▶ **PAGE**:
* Start *
Feds investigate disaster Restoration execs Fireline Restoration founder faces bankruptcies, fraud allegations

Tampa Bay Business Journal
by Janet Leiser - Staff Writer

TAMPA - In 2006, it sounded like an inspiring success story: Local businessman makes good, sells disaster restoration contracting business for $50 million to up-and-coming Texas public company.

But now after a year of investigation, federal authorities allege the story was not as it seemed.

Rather it was part of a "fantasyland of fraud" aimed at inflating the stock price of Dallas-based Home Solutions of America, then traded as HSOA on the Nasdaq, according to the Securities and Exchange Commission.

Tampa's Fireline Restoration Inc. founder Brian M. Marshall and three of his associates, Thomas Davis, Stephen Gingrich, Jeffrey Craft, are among seven businessmen named in a Nov. 30 fraud lawsuit brought by the SEC in U.S. District Court's Northern District of Texas.

The others are former Home Solutions CEO Frank Fradella, CFO Jeff Mattich and Rick O'Brien.

Home Solutions' dealings also are under investigation by the U.S. Department of Justice, which has not yet reached a finding, said a source familiar with the case.

In the SEC investigation that began about a year ago, authorities found irregularities in the financial dealings of Home Solutions as far back as 2004, said agency trial attorney Howard J. Loftin Jr. of Fort Worth.

 

Rise and fall

Other than dogged complaints by subcontractors that Fireline wasn't paying its bills, Marshall seemed to be flying high after he hooked up with Home Solutions' Fradella in 2006.

The men flew Marshall's private jet around the country, including a trip to Las Vegas with New Orleans Mayor Ray Nagin as guest. The Times-Picayune reported on that trip and Nagin's relationship with Fradella following Hurricane Katrina.
* End *
Collected data entries:
* Start *
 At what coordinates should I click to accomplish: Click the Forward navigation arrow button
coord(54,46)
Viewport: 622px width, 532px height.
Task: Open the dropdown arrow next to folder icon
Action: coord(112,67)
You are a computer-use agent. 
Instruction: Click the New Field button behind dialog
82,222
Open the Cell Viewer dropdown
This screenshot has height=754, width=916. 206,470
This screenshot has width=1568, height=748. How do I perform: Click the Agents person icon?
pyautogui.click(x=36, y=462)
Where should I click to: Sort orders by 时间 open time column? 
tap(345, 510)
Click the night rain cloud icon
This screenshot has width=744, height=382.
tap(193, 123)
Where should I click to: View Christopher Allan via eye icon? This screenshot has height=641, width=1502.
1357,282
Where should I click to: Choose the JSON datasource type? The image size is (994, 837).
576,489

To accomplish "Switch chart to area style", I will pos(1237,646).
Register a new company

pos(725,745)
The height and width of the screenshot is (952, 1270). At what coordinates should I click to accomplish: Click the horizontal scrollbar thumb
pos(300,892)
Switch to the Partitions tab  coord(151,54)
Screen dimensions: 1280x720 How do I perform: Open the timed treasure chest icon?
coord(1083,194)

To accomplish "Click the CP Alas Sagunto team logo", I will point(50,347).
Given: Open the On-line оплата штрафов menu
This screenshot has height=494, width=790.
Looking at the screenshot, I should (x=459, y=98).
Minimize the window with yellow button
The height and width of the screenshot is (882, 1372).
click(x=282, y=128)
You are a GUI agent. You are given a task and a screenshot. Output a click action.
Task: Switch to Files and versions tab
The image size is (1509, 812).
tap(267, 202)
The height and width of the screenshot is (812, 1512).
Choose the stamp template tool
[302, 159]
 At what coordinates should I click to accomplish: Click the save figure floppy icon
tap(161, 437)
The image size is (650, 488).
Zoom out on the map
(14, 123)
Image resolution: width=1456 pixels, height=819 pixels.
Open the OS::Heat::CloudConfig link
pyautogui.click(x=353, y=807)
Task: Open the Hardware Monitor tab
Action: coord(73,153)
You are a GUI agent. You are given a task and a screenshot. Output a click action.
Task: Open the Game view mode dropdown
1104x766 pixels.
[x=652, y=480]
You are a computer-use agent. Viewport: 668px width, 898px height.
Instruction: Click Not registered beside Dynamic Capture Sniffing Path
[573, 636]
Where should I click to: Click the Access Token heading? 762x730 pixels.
* End *
▶ **REQUIREMENTS**:
1. Edit the Fireline Restoration article's passage that begins at the words "The others are" and stops after "of Fort Worth.", putting "Richard O'Brien" in place of "Rick O'Brien".
2. According to the Fireline Restoration article, in which court did the SEC bring its Nov. 30 fraud lawsuit?
3. Carry the Fireline Restoration article forward from the point where it stops.

▶ **RESPONSES TO THE EXERCISE**:
1.
The others are former Home Solutions CEO Frank Fradella, CFO Jeff Mattich and Richard O'Brien.

Home Solutions' dealings also are under investigation by the U.S. Department of Justice, which has not yet reached a finding, said a source familiar with the case.

In the SEC investigation that began about a year ago, authorities found irregularities in the financial dealings of Home Solutions as far back as 2004, said agency trial attorney Howard J. Loftin Jr. of Fort Worth.

2. The SEC brought it in U.S. District Court's Northern District of Texas.

3.
Marshall bought a condominium in New Orleans. He already owned a Harbour Island condo, and he paid $2.8 million for a Davis Islands waterfront home he razed in 2007.

In 2006, the year Home Solutions bought Fireline, Marshall, Gingrich and Davis booked more than $9 million of fake revenue on undisclosed, related-party transactions between Fireline and other companies controlled by Marshall, the lawsuit states.

Bogus revenue, along with other illicit maneuvers by Fradella, bolstered Home Solutions financial statements, sending HSOA's price up to more than $13 a share, the SEC said in a lawsuit.

Fradella dumped about $6.8 million in stock at the peak in 2006.

The company's accounting firm, KMJ Corbin & Co., questioned Home Solutions' financial statements and eventually resigned.

In late 2007, the company admitted it needed to restate numerous financial statements. In January 2008, the stock was delisted from the Nasdaq. In February, Marshall resigned.

He also evicted Fireline from his Tampa office building at 107 S. Willow Ave.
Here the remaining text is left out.